[Start of section]

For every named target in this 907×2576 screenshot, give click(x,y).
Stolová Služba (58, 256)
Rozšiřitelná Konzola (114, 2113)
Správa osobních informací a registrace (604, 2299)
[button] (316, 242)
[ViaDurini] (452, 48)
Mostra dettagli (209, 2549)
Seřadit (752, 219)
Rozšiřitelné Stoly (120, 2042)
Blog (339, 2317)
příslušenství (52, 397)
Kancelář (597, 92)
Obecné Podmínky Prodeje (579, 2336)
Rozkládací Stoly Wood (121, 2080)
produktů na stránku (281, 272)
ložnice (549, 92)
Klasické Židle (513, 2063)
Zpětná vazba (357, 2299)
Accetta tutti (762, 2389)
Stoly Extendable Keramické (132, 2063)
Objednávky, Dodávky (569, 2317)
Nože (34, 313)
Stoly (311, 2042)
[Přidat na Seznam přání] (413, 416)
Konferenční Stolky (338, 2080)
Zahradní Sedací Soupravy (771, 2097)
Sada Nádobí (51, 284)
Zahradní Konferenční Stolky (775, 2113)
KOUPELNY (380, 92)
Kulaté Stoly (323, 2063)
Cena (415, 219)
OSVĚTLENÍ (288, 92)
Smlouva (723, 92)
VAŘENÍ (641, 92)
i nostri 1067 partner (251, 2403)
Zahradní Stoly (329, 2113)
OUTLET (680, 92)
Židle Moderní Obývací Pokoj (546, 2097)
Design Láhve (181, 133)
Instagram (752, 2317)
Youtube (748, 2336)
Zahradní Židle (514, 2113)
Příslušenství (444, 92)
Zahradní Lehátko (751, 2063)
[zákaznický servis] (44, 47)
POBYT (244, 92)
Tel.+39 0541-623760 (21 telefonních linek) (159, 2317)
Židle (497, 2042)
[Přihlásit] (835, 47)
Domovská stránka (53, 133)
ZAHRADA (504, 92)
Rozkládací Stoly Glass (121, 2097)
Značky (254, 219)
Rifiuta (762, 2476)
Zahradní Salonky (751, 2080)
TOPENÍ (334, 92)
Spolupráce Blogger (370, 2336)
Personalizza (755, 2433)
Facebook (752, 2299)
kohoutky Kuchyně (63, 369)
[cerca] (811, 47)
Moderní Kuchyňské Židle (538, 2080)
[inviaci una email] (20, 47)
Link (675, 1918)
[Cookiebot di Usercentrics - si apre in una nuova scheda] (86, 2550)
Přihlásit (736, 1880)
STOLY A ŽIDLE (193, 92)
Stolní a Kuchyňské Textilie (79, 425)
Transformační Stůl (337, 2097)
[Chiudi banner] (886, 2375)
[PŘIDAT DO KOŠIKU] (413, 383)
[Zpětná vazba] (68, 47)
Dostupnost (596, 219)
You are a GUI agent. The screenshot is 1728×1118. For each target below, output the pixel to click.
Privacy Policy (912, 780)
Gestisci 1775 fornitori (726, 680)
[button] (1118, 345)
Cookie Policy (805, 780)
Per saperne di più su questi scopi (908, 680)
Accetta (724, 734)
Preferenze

[End of section]

Work item
Beginning with the line above that contains "Zahradní Sedací Soupravy (771, 2097)", copy each line exactly up to and including the line that contains "Dostupnost (596, 219)", and go no further.

Response
Zahradní Sedací Soupravy (771, 2097)
Sada Nádobí (51, 284)
Zahradní Konferenční Stolky (775, 2113)
KOUPELNY (380, 92)
Kulaté Stoly (323, 2063)
Cena (415, 219)
OSVĚTLENÍ (288, 92)
Smlouva (723, 92)
VAŘENÍ (641, 92)
i nostri 1067 partner (251, 2403)
Zahradní Stoly (329, 2113)
OUTLET (680, 92)
Židle Moderní Obývací Pokoj (546, 2097)
Design Láhve (181, 133)
Instagram (752, 2317)
Youtube (748, 2336)
Zahradní Židle (514, 2113)
Příslušenství (444, 92)
Zahradní Lehátko (751, 2063)
[zákaznický servis] (44, 47)
POBYT (244, 92)
Tel.+39 0541-623760 (21 telefonních linek) (159, 2317)
Židle (497, 2042)
[Přihlásit] (835, 47)
Domovská stránka (53, 133)
ZAHRADA (504, 92)
Rozkládací Stoly Glass (121, 2097)
Značky (254, 219)
Rifiuta (762, 2476)
Zahradní Salonky (751, 2080)
TOPENÍ (334, 92)
Spolupráce Blogger (370, 2336)
Personalizza (755, 2433)
Facebook (752, 2299)
kohoutky Kuchyně (63, 369)
[cerca] (811, 47)
Moderní Kuchyňské Židle (538, 2080)
[inviaci una email] (20, 47)
Link (675, 1918)
[Cookiebot di Usercentrics - si apre in una nuova scheda] (86, 2550)
Přihlásit (736, 1880)
STOLY A ŽIDLE (193, 92)
Stolní a Kuchyňské Textilie (79, 425)
Transformační Stůl (337, 2097)
[Chiudi banner] (886, 2375)
[PŘIDAT DO KOŠIKU] (413, 383)
[Zpětná vazba] (68, 47)
Dostupnost (596, 219)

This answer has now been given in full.